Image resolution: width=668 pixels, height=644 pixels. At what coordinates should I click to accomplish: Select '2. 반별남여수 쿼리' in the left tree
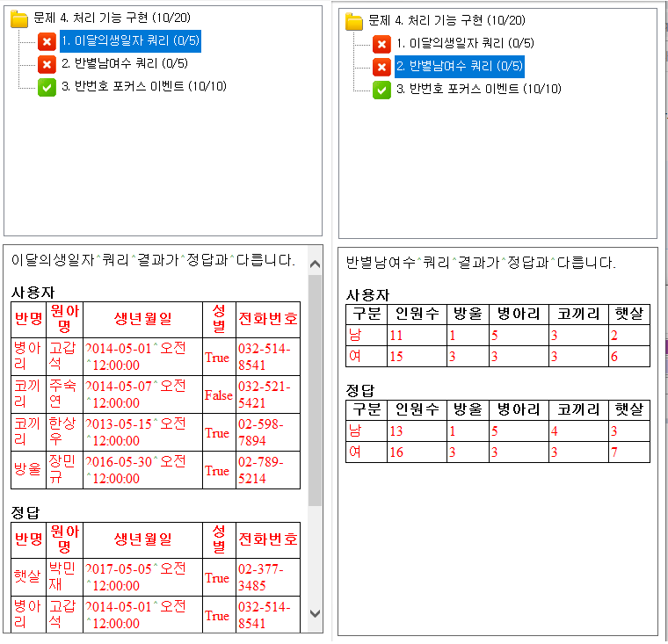point(124,64)
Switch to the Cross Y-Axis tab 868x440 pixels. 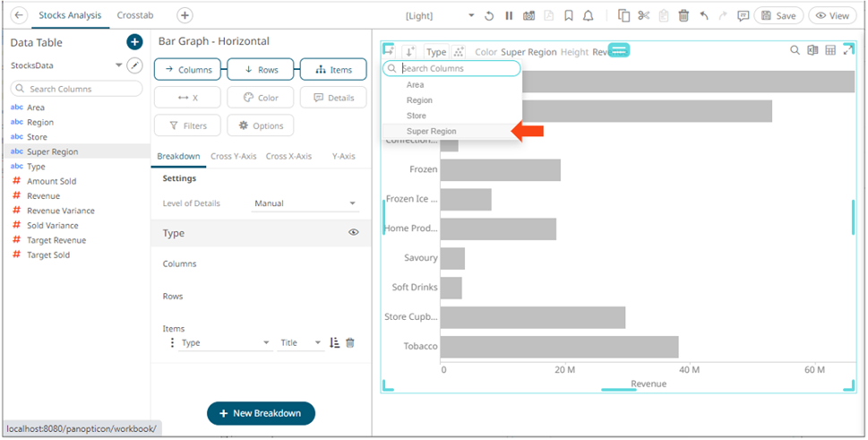[233, 156]
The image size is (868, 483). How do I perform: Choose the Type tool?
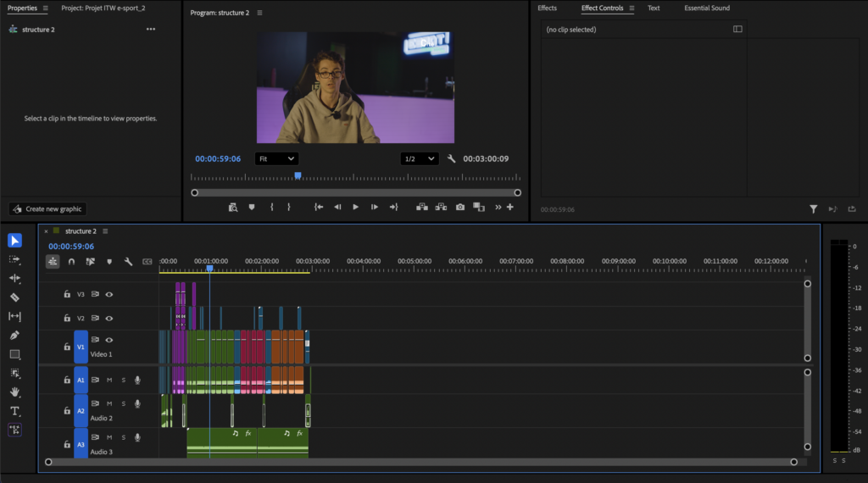[x=14, y=411]
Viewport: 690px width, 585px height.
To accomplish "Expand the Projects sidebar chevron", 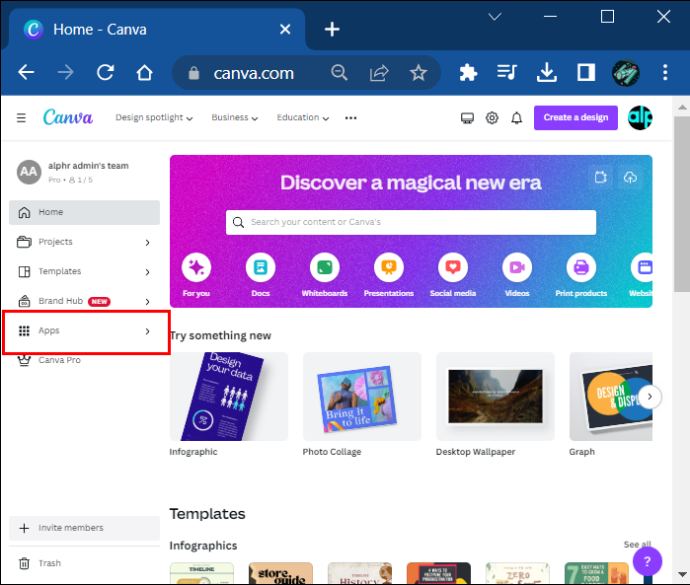I will coord(147,242).
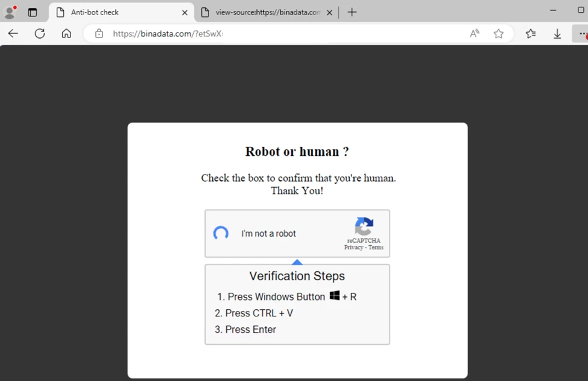Click the spinning reCAPTCHA progress indicator
This screenshot has width=588, height=381.
click(x=221, y=234)
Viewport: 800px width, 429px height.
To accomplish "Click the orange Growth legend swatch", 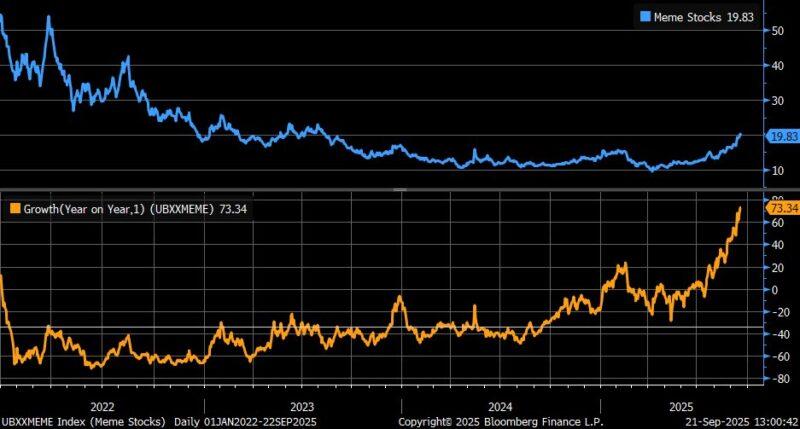I will pyautogui.click(x=12, y=208).
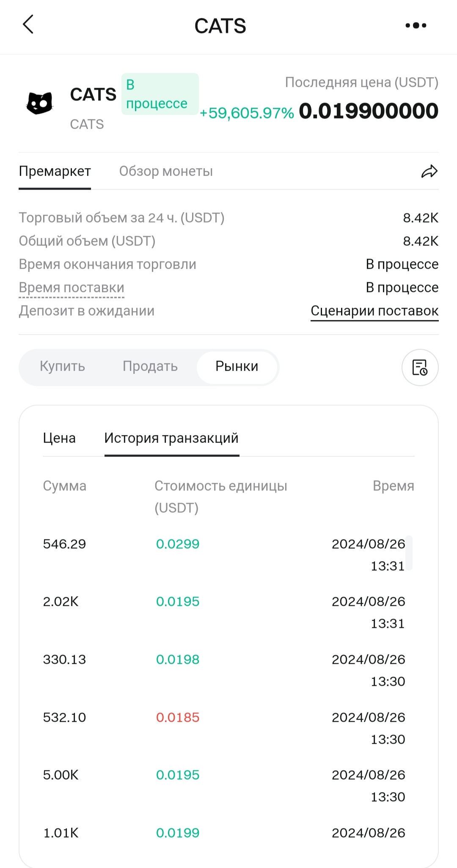Tap the underlined Время поставки label
This screenshot has height=868, width=457.
pos(72,288)
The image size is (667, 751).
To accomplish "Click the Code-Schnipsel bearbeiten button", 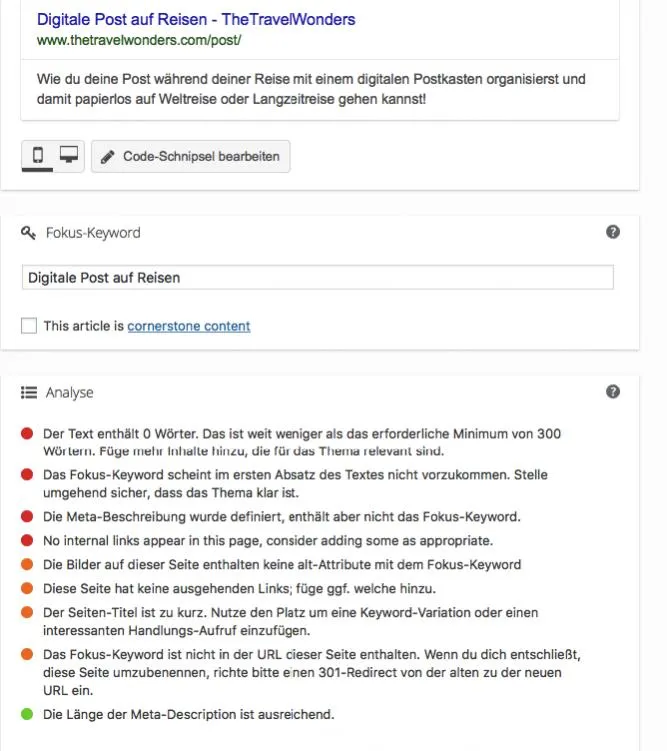I will (x=191, y=156).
====
> PROBLEM DETAILS
A single number is needed: how many lines of the material contain the word "Viewport".

> REPLY
2